This week we see the release of OpenStack’s W release, Wallaby… *YAWN*. It’s definitely a sign of a project’s success and maturity when its major biannual releases become boring!
I’ve been involved with the OpenStack project for the last 7 years, and it’s been a pleasure to watch the project technically mature and grow over the years. While there have definitely been many eras in the project’s lifetime, it’s undeniable that in recent years it’s been markedly easier to deploy and manage OpenStack. This is thanks in large to the efforts of the many upstream developers working on the Kolla project, which makes OpenStack deployment almost too easy.
With dozens of projects, there are lots and lots of updates in Wallaby, but here are some of the notable updates we see in this release:
- Out of the box OIDC support in Kolla
OpenID Connect is now supported natively by kolla-ansible. Previously if we wanted to configure Keystone to pull authentication from an external identity provider it would require quite a lot of manual intervention and messing about with Keystone configuration, as some of our customers have experienced first-hand. Thanks to this patch, a lot of the heavy lifting is now done for us by kolla-ansible.

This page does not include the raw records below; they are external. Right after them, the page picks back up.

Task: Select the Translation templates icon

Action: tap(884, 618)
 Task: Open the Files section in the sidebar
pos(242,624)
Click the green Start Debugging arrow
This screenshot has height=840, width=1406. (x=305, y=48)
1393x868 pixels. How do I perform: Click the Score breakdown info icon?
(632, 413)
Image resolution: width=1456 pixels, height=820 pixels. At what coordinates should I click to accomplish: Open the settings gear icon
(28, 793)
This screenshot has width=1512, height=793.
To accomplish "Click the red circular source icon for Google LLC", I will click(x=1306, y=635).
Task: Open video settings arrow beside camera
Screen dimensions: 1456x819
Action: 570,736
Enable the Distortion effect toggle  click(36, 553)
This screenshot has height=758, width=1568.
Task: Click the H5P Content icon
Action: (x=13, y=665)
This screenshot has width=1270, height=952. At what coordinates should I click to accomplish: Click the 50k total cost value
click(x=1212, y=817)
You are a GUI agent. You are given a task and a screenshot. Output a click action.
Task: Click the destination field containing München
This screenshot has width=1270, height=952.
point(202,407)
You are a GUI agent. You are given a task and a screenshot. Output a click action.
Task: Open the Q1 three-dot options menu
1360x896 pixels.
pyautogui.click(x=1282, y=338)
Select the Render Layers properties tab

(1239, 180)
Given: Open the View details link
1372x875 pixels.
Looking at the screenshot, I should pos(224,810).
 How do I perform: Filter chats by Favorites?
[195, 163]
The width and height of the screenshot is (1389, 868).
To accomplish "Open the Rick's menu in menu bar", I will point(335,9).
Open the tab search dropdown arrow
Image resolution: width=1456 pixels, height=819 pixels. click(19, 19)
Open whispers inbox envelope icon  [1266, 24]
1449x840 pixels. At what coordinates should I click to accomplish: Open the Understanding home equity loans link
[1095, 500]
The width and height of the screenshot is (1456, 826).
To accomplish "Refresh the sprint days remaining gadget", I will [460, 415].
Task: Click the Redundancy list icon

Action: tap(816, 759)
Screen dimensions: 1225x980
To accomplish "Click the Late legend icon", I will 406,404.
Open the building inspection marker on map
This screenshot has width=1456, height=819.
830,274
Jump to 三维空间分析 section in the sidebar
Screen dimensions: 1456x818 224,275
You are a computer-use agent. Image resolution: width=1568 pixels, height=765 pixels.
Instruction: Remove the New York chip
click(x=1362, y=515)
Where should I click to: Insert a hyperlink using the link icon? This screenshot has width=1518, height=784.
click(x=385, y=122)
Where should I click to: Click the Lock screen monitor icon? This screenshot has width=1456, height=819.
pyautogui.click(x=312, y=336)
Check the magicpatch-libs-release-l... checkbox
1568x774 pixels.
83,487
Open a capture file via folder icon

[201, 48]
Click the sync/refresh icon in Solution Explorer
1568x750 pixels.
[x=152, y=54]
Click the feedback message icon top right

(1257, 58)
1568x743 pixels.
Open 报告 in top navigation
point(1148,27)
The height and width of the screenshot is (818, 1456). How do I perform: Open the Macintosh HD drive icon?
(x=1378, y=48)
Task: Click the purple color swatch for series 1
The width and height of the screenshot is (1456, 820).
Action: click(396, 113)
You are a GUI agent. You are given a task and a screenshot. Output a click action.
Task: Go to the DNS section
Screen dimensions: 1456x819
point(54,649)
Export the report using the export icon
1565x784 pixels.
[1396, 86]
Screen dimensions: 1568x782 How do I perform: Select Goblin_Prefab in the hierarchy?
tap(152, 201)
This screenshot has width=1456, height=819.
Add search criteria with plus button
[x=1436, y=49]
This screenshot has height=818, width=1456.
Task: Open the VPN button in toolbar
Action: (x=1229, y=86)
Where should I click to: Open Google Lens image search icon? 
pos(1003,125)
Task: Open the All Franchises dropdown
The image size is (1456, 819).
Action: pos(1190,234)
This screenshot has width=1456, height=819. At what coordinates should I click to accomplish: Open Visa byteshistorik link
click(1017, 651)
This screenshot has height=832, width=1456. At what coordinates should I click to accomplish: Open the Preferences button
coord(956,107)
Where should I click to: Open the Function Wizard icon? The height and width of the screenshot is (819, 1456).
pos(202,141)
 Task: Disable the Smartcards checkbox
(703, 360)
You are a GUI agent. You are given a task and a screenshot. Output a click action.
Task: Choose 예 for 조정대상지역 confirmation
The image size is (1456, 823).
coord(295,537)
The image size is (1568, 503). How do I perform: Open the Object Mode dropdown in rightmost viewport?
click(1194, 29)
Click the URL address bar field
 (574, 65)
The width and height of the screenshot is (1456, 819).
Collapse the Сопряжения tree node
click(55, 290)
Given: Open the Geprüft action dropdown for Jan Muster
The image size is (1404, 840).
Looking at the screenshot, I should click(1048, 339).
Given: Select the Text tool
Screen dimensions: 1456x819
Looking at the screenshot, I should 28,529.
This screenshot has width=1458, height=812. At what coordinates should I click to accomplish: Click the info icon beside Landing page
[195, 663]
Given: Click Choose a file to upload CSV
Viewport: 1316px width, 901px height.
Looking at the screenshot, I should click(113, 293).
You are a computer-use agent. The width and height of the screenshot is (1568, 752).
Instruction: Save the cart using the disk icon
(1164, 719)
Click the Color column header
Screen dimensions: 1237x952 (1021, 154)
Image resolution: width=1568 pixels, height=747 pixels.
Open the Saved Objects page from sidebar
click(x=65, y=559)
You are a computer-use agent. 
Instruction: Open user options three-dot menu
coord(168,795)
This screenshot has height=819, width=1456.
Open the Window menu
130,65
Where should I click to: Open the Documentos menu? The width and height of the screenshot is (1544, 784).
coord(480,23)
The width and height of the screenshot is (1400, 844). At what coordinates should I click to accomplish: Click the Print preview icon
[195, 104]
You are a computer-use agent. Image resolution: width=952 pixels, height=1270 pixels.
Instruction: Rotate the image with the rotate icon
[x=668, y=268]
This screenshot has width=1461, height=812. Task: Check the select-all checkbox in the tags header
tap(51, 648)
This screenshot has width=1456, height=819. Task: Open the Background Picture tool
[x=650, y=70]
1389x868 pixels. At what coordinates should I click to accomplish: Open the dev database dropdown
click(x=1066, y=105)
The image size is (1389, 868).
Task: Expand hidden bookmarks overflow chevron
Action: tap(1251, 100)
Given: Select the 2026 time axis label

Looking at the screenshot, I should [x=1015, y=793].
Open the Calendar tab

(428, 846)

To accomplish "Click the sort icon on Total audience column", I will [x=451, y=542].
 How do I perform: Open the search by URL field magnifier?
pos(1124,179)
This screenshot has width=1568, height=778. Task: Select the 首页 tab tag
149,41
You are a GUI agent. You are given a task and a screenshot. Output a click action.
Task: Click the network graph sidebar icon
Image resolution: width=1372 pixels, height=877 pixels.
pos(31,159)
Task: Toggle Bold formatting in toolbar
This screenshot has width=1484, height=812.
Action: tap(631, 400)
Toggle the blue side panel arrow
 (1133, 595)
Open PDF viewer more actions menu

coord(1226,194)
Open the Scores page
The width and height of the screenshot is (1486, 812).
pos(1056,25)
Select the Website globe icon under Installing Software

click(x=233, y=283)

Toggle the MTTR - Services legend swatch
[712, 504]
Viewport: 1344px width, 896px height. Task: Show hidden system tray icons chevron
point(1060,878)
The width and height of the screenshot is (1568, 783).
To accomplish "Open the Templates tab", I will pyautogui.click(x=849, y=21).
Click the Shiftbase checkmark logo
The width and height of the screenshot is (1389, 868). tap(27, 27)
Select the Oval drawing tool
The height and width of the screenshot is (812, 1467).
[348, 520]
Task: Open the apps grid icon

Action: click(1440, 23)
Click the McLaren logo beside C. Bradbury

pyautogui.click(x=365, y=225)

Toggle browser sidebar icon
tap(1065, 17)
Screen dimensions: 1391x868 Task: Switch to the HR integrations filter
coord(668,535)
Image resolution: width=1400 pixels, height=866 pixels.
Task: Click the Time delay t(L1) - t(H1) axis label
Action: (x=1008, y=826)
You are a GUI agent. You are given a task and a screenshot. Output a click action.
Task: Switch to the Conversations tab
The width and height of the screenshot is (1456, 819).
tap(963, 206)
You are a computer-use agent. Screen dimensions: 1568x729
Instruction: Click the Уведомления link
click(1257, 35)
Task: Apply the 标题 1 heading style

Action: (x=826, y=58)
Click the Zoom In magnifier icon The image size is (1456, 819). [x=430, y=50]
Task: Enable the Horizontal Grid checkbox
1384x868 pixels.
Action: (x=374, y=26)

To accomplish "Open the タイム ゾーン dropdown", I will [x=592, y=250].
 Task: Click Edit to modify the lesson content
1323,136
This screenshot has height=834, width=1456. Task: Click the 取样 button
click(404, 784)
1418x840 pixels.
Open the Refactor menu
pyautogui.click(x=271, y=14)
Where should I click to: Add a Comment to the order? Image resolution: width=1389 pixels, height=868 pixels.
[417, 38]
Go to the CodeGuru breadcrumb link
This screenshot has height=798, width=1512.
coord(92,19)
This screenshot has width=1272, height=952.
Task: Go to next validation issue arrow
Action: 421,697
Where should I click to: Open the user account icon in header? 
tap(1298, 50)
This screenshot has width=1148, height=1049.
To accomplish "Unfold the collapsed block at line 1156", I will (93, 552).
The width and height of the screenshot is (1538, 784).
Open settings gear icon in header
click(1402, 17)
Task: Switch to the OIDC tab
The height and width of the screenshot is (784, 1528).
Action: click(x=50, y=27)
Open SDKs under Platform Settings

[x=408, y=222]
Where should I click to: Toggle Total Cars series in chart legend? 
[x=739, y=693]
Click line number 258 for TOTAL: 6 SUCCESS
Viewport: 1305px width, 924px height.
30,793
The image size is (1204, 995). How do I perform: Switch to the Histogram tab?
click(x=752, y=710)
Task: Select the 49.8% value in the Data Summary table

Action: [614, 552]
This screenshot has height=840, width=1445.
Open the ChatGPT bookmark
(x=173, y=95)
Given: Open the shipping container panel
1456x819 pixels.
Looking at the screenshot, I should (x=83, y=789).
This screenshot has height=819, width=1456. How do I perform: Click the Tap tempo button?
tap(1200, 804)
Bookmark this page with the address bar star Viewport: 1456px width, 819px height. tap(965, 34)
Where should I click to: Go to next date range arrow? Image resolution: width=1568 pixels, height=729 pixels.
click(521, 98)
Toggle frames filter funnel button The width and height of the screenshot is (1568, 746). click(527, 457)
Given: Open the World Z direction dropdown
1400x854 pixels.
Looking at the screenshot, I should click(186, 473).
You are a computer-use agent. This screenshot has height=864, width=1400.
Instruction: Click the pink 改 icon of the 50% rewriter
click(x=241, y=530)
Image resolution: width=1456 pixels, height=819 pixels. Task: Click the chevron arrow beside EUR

- Adding support for S3 as a backup driver for Cinder
While we’ve had support for Ceph as a backup driver to Cinder for a while, a new backup driver with S3 support has been added, which gives us the ability to address a Ceph cluster even if we don’t necessarily want to do any integration at all with OpenStack.
- Fast-diff support for Ceph’s Cinder backups
Where we are using the Ceph backup driver for our backups, we now have support for fast-diff, which – assuming we’ve enabled exclusive lock on our RBD image – dramatically improve performance for Ceph backups.
- Additional and more granular support for quotas in Cinder
cinder-manage now has a few more commands which let us query and manage quotas, especially on longer-running deployments where things may be out of sync.
- Support for Prometheus v2
Prometheus v2 is now supported by Kolla, and Prometheus 1.x has been swiftly deprecated, with support dropped later this year.
- Cinder project statement of support for Ceph releases
Finally, and this is quite cool – the Cinder project has explicitly clarified its position on Ceph support, as this has historically not always been clear. The stated position is that “For a given OpenStack release, Cinder supports the current Ceph active stable releases plus the two prior releases.” This means that Wallaby will officially support all of Pacific, Octopus, Nautilus, and Mimic. Upstream cross-testing and support of lots of different versions of Ceph is yet another example of the many reasons why Ceph is a much better choice as your storage backend for OpenStack than anything else.
So there you have it… Update your yaml to “Wallaby” and deploy away, I’ll definitely be doing the same in our Berlin Lab!